The popular notion of a plant, as we have said, is that it is one individual complex organism, of which the root answers to the nutrient system, the trunk and branches to the skeleton, the leaves to the lungs, and the flowers to the generative organs of an animal: but we never see the stomach converted into a lung, the lungs converted into a testis or ovarium, or reciprocally, as we trace the leaf changed into the stamen, or this by retrograde metamorphosis brought back to the state of a leaf.

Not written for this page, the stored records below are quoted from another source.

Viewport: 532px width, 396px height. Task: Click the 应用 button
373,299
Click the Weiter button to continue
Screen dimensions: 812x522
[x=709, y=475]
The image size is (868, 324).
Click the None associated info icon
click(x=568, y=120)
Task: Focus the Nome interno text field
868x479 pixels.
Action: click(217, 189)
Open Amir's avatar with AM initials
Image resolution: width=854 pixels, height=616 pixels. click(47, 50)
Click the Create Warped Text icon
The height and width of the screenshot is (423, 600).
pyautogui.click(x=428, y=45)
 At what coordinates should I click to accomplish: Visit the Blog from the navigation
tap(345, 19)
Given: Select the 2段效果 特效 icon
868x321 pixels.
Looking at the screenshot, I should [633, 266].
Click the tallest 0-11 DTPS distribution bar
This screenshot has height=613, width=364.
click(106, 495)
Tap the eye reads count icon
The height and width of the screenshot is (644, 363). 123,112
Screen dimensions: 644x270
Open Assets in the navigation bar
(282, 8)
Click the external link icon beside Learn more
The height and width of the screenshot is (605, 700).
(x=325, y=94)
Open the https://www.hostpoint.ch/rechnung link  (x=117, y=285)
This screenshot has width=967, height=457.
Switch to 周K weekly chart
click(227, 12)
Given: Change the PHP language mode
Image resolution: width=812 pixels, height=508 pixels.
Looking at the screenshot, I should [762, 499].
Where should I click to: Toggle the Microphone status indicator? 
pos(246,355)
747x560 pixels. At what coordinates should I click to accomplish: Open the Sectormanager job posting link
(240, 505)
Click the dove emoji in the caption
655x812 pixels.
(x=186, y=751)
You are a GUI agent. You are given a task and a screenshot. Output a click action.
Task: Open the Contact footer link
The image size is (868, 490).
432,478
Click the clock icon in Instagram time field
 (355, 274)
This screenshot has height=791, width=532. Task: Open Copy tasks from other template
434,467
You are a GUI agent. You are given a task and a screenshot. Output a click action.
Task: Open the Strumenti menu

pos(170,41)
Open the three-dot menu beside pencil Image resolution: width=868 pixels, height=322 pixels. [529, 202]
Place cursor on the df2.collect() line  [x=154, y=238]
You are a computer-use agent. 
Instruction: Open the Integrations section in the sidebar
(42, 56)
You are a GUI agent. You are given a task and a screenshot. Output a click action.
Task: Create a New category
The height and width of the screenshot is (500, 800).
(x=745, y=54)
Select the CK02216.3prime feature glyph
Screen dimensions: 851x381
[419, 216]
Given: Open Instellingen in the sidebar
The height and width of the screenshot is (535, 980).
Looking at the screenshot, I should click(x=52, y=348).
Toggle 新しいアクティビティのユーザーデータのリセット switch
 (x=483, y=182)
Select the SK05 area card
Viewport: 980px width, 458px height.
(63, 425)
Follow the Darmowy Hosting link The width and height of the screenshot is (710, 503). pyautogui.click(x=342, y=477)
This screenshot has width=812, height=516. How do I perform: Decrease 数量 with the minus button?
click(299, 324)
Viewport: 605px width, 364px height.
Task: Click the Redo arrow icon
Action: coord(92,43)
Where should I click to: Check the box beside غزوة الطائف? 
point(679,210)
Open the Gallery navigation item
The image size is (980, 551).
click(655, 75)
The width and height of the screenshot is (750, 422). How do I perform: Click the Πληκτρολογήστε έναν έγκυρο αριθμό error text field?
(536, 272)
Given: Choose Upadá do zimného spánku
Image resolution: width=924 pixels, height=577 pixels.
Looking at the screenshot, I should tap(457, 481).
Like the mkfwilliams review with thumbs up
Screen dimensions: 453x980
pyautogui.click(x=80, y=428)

The stomach of a man if detached would not live and reproduce its kind like the polype of the Sertularia or the monad of the Volvox; nor would the lung manifest its individuality like the leaf of the Bryophyllum under similar circumstances. No!

A flowerless plant is an associated colony of simple organized individuals (phytons) propagating by gemmation.

A flowering plant, with stamens and pistils in the same flower, is not a hermaphrodite individual; but is an organically associated colony of phytons, most of which are simple and gemmiparous, but some through a higher energy have been developed into distinct male and female individuals.

The so-called male of the Diœcious plants is an organically associated colony of gemmiparous phytons with true male individuals; and the so-called female plant is a similar colony of gemmiparous phytons with true or perfect female individuals.

From plants to Aphides inclusive the phænomenon of Parthenogenesis is presented under manifold modifications, alike in this essential that they are all examples of organized beings from the impregnated ovum of which many individuals may be successively developed.

In the Vertebrated and in the higher Invertebrated animals only a single individual is propagated from each impregnated ovum. Organized beings might be divided into those in which the ovum is uniparous, and those in which it is multiparous. This is the first and widest or most general distinction which we have to consider in regard to generation, and in proportion as we may recognize its cause will be our insight into the true condition on which Parthenogenesis depends.

To this end we must revert to what takes place in the impregnated seed or ovum at the beginning of development, and duly ponder over the nature of the first steps in embryonic formation. These, observation has now established to be essentially the same in all organisms. The spermatozoon has been traced to the ovum in the lower Invertebrata and in Insects (where a special organ, the spermatheca, exists to ensure its application), in Mollusks, in Fishes, in Batrachians and up to the mammal. After

impregnation the germinal vesicle disappears and the germyelk (Pl. I. fig. 4, a) contracts. This constant effect of impregnation indicates the presence of an attractive force which has produced a certain condensation of the germ-yelk. If the yelk-membrane (6) were previously in contact with the chorion (c), it has now receded from it, and an albuminous fluid (d) occupies the interspace.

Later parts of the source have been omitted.